Tomasz_Kusmierz · December 10, 2016, 10:05pm

IMPORTANT !!!
Until further notice, there seems to be a problem (investigation in process) with proxmox 4.4 where virtio_scsi (_pci / _singe) will cause serious disk corruptions !!! Use Proxmox 4.3 and any never version test with intended configuration on test system for at least a week before pushing to production system !!!

Hi,

This howto is predominantly aimed at rockstor on proxmox, but as stated in titele it will work for any modern Linux environment (3.12 and above) on qemu + kvm (for which proxmox is just a very smart GUI management system).

CPU

This should come as no surprise that CPU is very important for any software but there seems to be some misconceptions based on old forum threads on proxmox / qemu. Namely proxmox insists on new installations of VM to use “kvm64” as your processor. This cpu type (it’s just a type reported to operating system) is only exposing a functionality of a Pentium4 cpu with 64 bit capability (or x686 architecture as you would wish) - reasoning here is that cpu out there (99.9999%) will have exactly the same features in terms of SSE etc. There is also an old thread that discourages use of “host” in favour of kvm64 because kvm64 allows of running code directly untranslated on host machine.

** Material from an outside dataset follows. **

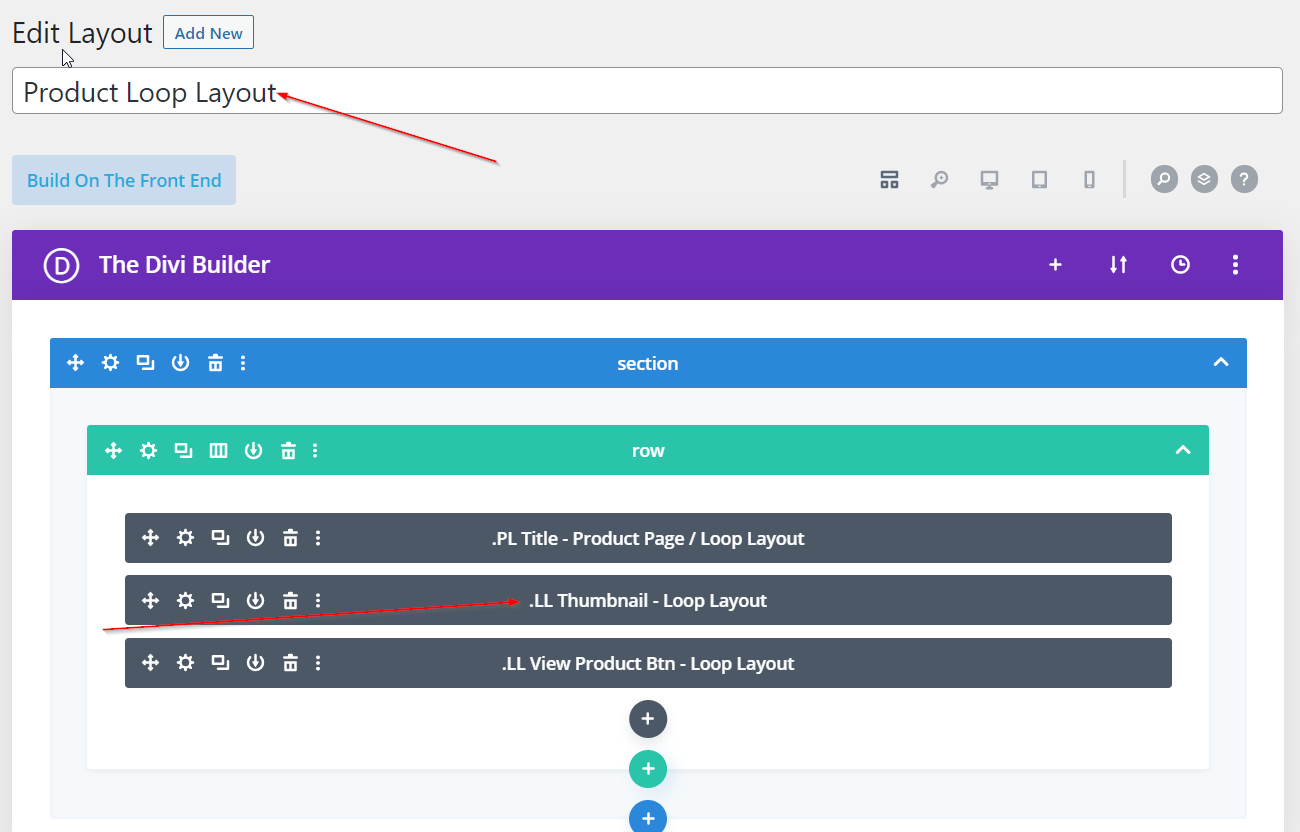Viewport: 1300px width, 832px height.
Task: Switch to tablet preview mode
Action: click(x=1039, y=180)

Unfortunately performance wise, that old post is just load of rubbish and does not keep with reality of CPU progress. Old Pentium4 architecture is binary machine code compliant with any modern CPU, unfortunately it lacks almost any enchantment that modern CPU has.
If we firstly skip the obvious offenders like in CPU hardware acceleration for encryption, checksum computing, very advanced matrix floating point operations, which do not require any code emulation from VM environment, when CPU type is set Pentium 4 are simply ignored by guest machine and performed manually (software emulation within actual GUEST). That is VERY BAD but we’re not yet.
Secondly Pentium4 was CPU that did not live in era of multi-core CPU, hyper-threading and multi-everything … so

if you have a intel cpu with hyper threading where you where you can run 2 threads per physical core - with kvm64 you can’t
if you have multi-core CPU that allows to overclock it self to run fever cores but at 60% faster - this will not work because CPU requires code to understand fast core code switching (guest runs native but it thinks that this feature does not exist because it’s pentium4)
if you have a multi CPU system ( or some of AMD weird modern solutions that require NUMA) NUMA will not work. NUMA lets you run process on CPU that is physically connected to memory containing this process (cpu pinning) without is you process could run on different CPU and require to continuously have CPU talking to each other to exchange memory of that process (processes do not migrate by them self from one memory bank to another, and even it operating system could perform this migration without NUMA operating system does not know which CPU is connected to which memory bank)
list just goes on …

Thirdly it seems to me that nowadays even of you have a “host” selected as your CPU, code translation is not performed because we have features in linux kernel that allows "jailing of code"to confined address space making it impossible to exit to HOST machine.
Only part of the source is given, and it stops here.